A lean, bearded young man and attractive young woman hurried over and introduced themselves; Tom and Tasha. Tom nodded at his young son, James, and told John he owed his life to the boy who’d seen his spinning headlights. Soaked and barely conscious, John would never have lasted the night in weather like this. Was he able to stand?
Other than cuts, aches and pains too numerous to mention, John seemed OK. It was dinner time, and Tasha asked if would he care to join them. Much to his surprise, John was starving. When lead to a beautiful wooden table, he discovered Tom had crafted the furniture himself from various native woods. The handcrafted chairs were also intricate and ornate.
Everyone filled their plate, and John grabbed knife and fork. Tom cleared his throat and John saw all with folded hands.
“Would you join us in blessing the food?”
How long had it been since John said grace? He was embarrassed and nodded. “Of course.”
“Can I?” Young James asked eagerly and his Mom nodded, smiling at him with affection.
“Heavenly Father; I’m glad you made me look out the window to see what happened; John was hurt bad and it was good to help him. Bless this food, especially the cookies. In the name of Jesus Christ, Amen.”
James grinned impishly at his mother who frowned slightly at the cookie reference. His dad looked at him gravely, but couldn’t help smiling. John felt a lump in his throat.
A home-cooked meal! John couldn’t believe how good it was, and conversation flowed smoothly. Tom tapped his glass. “I want to tell you kids something. Do you want to know when I first knew I loved your Mom?”
Two heads nodded, eyes shining.
“Your mother used to walk her dog everyday, and I thought she was beautiful as she passed by our home,” Tom said. “One day, my dad just shoved me in the back and ordered me to stop gawking like a ninny and talk to her. She saw me coming and waited. It never dawned on me she could have walked her dog anywhere.”
Tasha looked down at the table as if embarrassed her little secret had to come to light, her cheeks flushing.
“I was pretty shy, but managed to introduce myself,” Tom continued. “When she said my name, something about her voice touched my heart. I knew instantly I loved her. It was a voice somehow I’d always known I loved.”
Glancing at the ring on John’s hand Tom asked if he would tell them about his wife and when he first knew.

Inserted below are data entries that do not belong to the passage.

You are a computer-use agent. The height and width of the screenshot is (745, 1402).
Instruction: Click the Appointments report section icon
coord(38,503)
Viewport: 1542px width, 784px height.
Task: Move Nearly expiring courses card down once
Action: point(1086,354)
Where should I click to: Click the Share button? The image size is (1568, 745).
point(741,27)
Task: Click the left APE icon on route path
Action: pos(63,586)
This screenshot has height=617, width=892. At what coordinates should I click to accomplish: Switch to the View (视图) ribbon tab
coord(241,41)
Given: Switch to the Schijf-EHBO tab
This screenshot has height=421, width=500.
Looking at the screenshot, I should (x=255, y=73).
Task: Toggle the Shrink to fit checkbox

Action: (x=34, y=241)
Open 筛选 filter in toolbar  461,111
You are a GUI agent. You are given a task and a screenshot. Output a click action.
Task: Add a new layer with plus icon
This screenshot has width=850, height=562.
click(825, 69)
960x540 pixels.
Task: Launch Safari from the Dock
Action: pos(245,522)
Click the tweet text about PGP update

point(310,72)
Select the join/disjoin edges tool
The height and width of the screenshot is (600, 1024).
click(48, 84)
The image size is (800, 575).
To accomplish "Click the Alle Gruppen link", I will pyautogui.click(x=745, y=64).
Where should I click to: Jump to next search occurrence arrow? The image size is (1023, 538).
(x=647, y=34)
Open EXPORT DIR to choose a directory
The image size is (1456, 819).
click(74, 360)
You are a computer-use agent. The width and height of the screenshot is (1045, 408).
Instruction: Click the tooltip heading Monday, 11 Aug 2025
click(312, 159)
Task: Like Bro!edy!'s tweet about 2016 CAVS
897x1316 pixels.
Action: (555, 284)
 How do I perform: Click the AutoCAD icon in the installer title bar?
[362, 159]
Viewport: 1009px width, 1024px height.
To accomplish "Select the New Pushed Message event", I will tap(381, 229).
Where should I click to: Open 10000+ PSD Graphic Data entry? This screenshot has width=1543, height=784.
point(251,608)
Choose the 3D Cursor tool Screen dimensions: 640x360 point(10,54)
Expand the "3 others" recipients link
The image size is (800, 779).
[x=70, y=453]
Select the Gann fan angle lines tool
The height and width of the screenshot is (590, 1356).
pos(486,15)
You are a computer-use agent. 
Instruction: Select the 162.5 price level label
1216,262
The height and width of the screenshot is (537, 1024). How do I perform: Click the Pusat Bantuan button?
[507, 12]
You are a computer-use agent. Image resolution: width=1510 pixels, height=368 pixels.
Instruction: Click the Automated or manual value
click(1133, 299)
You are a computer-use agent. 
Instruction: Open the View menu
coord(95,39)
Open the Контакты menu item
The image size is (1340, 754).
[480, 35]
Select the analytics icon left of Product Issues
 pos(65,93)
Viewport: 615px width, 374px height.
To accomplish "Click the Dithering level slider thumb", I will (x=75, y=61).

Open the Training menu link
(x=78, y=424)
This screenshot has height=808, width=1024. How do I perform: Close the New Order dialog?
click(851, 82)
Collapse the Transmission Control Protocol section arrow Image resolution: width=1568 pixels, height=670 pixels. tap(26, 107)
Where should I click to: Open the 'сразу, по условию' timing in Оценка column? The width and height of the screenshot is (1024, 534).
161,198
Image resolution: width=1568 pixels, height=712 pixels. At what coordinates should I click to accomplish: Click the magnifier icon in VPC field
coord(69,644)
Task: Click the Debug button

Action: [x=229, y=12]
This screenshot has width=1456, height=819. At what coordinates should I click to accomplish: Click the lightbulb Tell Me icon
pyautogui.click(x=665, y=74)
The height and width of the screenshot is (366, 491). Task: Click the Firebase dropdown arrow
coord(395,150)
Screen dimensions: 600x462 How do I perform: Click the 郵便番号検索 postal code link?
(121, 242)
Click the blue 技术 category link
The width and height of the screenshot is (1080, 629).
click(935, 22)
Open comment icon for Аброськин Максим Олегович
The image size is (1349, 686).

John remembered that special day so clearly now, the tenderness, purity of emotion and devotion he’d felt. She was the mother of his children and he was letting that all slip away, in fact so many encouraged him in pursuits he knew were so wrong. Somehow, he’d shoved her selfishly aside.
Tears gushed from his eyes, and sobs racked his body. No wonder he was so miserable, he’d become a cheat and liar.
“Look how much he loves his wife!” Tasha said; compassion filling her face and the knife twisted still deeper.
And so it was that a storm, a near-fatal accident and a single request lead John back on the road to self-respect, real happiness and a love he’d nearly squandered.
Some might say it was merely chance, but John felt it happened as the angels sang glad tidings.